Visalia Parks and Recreation Foundation has officially stepped away from the Fourth of July Freedom Celebration after 12 years of running the event. According to Carol Hoppert-Hays, Foundation president, the Foundation told the city and larger community about five years ago that it didn’t have the resources to put on such an elaborate celebration. The Foundation aggressively started looking early last year for a service group to step forward but none did. Unless someone steps forward in the next couple of days there will be no fireworks show in Visalia for the first time in decades.
When looking back at old newspaper clippings and paperwork, Hoppert-Hays estimated that the show has been a Visalia tradition for the last 45 to 50 years, with a few missed years in the eighties. In the past the show has been run as a for-profit by the Kiwanis, among other groups.
“I hate to see it go away,” Hoppert-Hays said, “but we have been telling everyone for five or six years that we can no longer do it.

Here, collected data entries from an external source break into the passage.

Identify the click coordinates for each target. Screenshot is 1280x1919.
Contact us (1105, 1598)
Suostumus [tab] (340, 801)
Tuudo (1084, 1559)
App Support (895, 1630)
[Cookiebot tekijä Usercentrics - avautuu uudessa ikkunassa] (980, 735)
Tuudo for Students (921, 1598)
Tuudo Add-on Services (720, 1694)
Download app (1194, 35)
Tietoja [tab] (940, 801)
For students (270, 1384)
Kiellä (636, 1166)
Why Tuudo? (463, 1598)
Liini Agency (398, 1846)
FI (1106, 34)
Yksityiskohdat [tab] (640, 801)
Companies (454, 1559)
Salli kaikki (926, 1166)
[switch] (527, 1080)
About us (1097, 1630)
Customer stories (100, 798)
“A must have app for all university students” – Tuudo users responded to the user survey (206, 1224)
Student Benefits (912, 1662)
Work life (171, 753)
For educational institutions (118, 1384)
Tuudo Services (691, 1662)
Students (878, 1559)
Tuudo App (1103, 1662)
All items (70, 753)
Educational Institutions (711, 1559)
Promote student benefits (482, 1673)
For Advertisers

We don’t have the resources.”
When the Foundation took the fireworks show over it was only supposed to be a stopgap measure until someone else stepped up to the plate. Their 18 members work almost all year on the event in addition to 30 volunteers recruited by the Foundation.
“Even though it is a recreational event it doesn’t fit into the Foundation’s mission and ate up all our time,” she said.
Another deciding factor in the Foundation’s stepping away from the event was the safety issue. The Visalia Fire Department does not feel that the Mineral King Bowl is an appropriate venue, spokesman have said. The Foundation has had to modify their program by clearing a wider area and not shooting the fireworks as high. Anyone who used to enjoy watching the fireworks from their front yard close to the stadium can no longer see them. The fireworks show stayed at Mineral King Bowl because of tradition, but the fire department has let it be known that the bowl can only be used for a few more years. New coordinators will have to use a different location such as Riverway Sports Park or Gropetti Stadium at Golden West High School.
It takes anywhere from $30,000 to $55,000 to run the show, which enjoys an attendance of approximately 8000 people. Hoppert-Hays said that the Foundation trimmed the cost of the show to get it into the black by changing from a computer-generated to a hand-fired program. It was also able to extend the show from 15 minutes to 20 with the hand-fired fireworks.
To keep it a free event the Visalia City Council has donated $10,000 every year. Admission is free but donations are requested at the gate. This year the city council has discussed the possibility of donating the $10,000 to a new park being built at Houston Elementary School.
Even though the Foundation has officially stepped away from the event, it would be more than happy to help a new group take over and show them how it has been run. Hoppert-Hays said that they never ran the show to make money but it could be a money-maker, if admission were charged.
“This show needs much more attention than we could give it. The event would be perfect for a large service group with a lot of members.”